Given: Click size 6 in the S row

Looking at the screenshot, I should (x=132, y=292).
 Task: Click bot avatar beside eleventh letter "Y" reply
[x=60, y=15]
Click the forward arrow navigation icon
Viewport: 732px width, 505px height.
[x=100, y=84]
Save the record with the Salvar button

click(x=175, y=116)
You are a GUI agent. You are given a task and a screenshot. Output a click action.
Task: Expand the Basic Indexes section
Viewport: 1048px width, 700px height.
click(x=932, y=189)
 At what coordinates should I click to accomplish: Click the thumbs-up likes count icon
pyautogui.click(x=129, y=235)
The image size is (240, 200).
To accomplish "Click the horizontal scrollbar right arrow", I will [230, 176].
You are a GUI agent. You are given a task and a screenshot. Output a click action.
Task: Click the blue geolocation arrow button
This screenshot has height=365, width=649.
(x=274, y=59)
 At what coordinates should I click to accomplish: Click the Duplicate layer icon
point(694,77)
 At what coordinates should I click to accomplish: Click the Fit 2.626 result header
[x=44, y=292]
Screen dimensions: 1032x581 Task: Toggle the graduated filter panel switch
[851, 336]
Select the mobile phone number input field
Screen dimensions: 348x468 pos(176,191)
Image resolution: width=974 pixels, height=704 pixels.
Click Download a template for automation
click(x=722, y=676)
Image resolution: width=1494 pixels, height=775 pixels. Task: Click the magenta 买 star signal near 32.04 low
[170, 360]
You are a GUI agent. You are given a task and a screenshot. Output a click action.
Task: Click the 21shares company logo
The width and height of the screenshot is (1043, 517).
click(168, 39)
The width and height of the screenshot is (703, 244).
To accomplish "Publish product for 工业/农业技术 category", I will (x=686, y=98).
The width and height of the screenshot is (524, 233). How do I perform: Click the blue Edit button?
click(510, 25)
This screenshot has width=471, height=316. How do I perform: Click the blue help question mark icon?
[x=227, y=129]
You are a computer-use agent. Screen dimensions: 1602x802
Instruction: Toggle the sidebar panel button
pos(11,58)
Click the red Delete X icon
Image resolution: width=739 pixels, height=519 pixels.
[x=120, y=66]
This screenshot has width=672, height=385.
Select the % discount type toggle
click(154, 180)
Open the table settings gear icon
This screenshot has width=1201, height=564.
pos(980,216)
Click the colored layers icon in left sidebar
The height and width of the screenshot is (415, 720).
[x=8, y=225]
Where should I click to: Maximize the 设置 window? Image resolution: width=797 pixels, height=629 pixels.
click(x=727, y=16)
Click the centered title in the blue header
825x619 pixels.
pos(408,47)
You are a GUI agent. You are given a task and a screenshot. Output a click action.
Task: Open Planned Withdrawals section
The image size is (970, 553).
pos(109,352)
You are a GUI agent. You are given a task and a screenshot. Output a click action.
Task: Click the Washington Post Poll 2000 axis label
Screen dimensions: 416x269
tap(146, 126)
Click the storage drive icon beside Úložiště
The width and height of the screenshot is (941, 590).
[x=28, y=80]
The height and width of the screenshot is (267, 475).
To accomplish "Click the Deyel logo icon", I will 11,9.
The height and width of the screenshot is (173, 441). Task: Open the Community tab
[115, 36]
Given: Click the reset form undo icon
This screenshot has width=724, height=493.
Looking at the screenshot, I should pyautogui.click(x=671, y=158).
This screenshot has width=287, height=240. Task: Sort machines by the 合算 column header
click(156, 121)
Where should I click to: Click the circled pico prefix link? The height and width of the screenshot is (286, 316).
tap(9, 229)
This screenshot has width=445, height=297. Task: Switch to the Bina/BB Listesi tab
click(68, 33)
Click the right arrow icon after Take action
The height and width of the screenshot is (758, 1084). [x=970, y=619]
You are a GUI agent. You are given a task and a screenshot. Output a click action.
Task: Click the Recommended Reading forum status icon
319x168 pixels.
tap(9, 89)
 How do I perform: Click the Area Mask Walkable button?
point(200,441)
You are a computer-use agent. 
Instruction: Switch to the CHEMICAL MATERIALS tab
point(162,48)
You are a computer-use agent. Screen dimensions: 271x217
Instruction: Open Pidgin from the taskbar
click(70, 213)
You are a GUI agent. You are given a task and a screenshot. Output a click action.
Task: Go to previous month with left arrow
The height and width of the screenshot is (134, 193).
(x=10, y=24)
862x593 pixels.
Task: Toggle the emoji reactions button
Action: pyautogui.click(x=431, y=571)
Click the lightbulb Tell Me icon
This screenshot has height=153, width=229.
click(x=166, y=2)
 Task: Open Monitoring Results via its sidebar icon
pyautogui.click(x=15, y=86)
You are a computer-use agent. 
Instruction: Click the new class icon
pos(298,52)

◆ **Problem details**: Copy the entries exactly, leaving no line out.

◆ **Written reply**:
Given: Click size 6 in the S row

Looking at the screenshot, I should (x=132, y=292).
 Task: Click bot avatar beside eleventh letter "Y" reply
[x=60, y=15]
Click the forward arrow navigation icon
Viewport: 732px width, 505px height.
[x=100, y=84]
Save the record with the Salvar button

click(x=175, y=116)
You are a GUI agent. You are given a task and a screenshot. Output a click action.
Task: Expand the Basic Indexes section
Viewport: 1048px width, 700px height.
click(x=932, y=189)
 At what coordinates should I click to accomplish: Click the thumbs-up likes count icon
pyautogui.click(x=129, y=235)
The image size is (240, 200).
To accomplish "Click the horizontal scrollbar right arrow", I will [230, 176].
You are a GUI agent. You are given a task and a screenshot. Output a click action.
Task: Click the blue geolocation arrow button
This screenshot has height=365, width=649.
(x=274, y=59)
 At what coordinates should I click to accomplish: Click the Duplicate layer icon
point(694,77)
 At what coordinates should I click to accomplish: Click the Fit 2.626 result header
[x=44, y=292]
Screen dimensions: 1032x581 Task: Toggle the graduated filter panel switch
[851, 336]
Select the mobile phone number input field
Screen dimensions: 348x468 pos(176,191)
Image resolution: width=974 pixels, height=704 pixels.
Click Download a template for automation
click(x=722, y=676)
Image resolution: width=1494 pixels, height=775 pixels. Task: Click the magenta 买 star signal near 32.04 low
[170, 360]
You are a GUI agent. You are given a task and a screenshot. Output a click action.
Task: Click the 21shares company logo
The width and height of the screenshot is (1043, 517).
click(168, 39)
The width and height of the screenshot is (703, 244).
To accomplish "Publish product for 工业/农业技术 category", I will (x=686, y=98).
The width and height of the screenshot is (524, 233). How do I perform: Click the blue Edit button?
click(510, 25)
This screenshot has width=471, height=316. How do I perform: Click the blue help question mark icon?
[x=227, y=129]
You are a computer-use agent. Screen dimensions: 1602x802
Instruction: Toggle the sidebar panel button
pos(11,58)
Click the red Delete X icon
Image resolution: width=739 pixels, height=519 pixels.
[x=120, y=66]
This screenshot has width=672, height=385.
Select the % discount type toggle
click(154, 180)
Open the table settings gear icon
This screenshot has width=1201, height=564.
pos(980,216)
Click the colored layers icon in left sidebar
The height and width of the screenshot is (415, 720).
[x=8, y=225]
Where should I click to: Maximize the 设置 window? Image resolution: width=797 pixels, height=629 pixels.
click(x=727, y=16)
Click the centered title in the blue header
825x619 pixels.
pos(408,47)
You are a GUI agent. You are given a task and a screenshot. Output a click action.
Task: Open Planned Withdrawals section
The image size is (970, 553).
pos(109,352)
You are a GUI agent. You are given a task and a screenshot. Output a click action.
Task: Click the Washington Post Poll 2000 axis label
Screen dimensions: 416x269
tap(146, 126)
Click the storage drive icon beside Úložiště
The width and height of the screenshot is (941, 590).
[x=28, y=80]
The height and width of the screenshot is (267, 475).
To accomplish "Click the Deyel logo icon", I will 11,9.
The height and width of the screenshot is (173, 441). Task: Open the Community tab
[115, 36]
Given: Click the reset form undo icon
This screenshot has width=724, height=493.
Looking at the screenshot, I should pyautogui.click(x=671, y=158).
This screenshot has width=287, height=240. Task: Sort machines by the 合算 column header
click(156, 121)
Where should I click to: Click the circled pico prefix link? The height and width of the screenshot is (286, 316).
tap(9, 229)
This screenshot has width=445, height=297. Task: Switch to the Bina/BB Listesi tab
click(68, 33)
Click the right arrow icon after Take action
The height and width of the screenshot is (758, 1084). [x=970, y=619]
You are a GUI agent. You are given a task and a screenshot. Output a click action.
Task: Click the Recommended Reading forum status icon
319x168 pixels.
tap(9, 89)
 How do I perform: Click the Area Mask Walkable button?
point(200,441)
You are a computer-use agent. 
Instruction: Switch to the CHEMICAL MATERIALS tab
point(162,48)
You are a computer-use agent. Screen dimensions: 271x217
Instruction: Open Pidgin from the taskbar
click(70, 213)
You are a GUI agent. You are given a task and a screenshot. Output a click action.
Task: Go to previous month with left arrow
The height and width of the screenshot is (134, 193).
(x=10, y=24)
862x593 pixels.
Task: Toggle the emoji reactions button
Action: pyautogui.click(x=431, y=571)
Click the lightbulb Tell Me icon
This screenshot has height=153, width=229.
click(x=166, y=2)
 Task: Open Monitoring Results via its sidebar icon
pyautogui.click(x=15, y=86)
You are a computer-use agent. 
Instruction: Click the new class icon
pos(298,52)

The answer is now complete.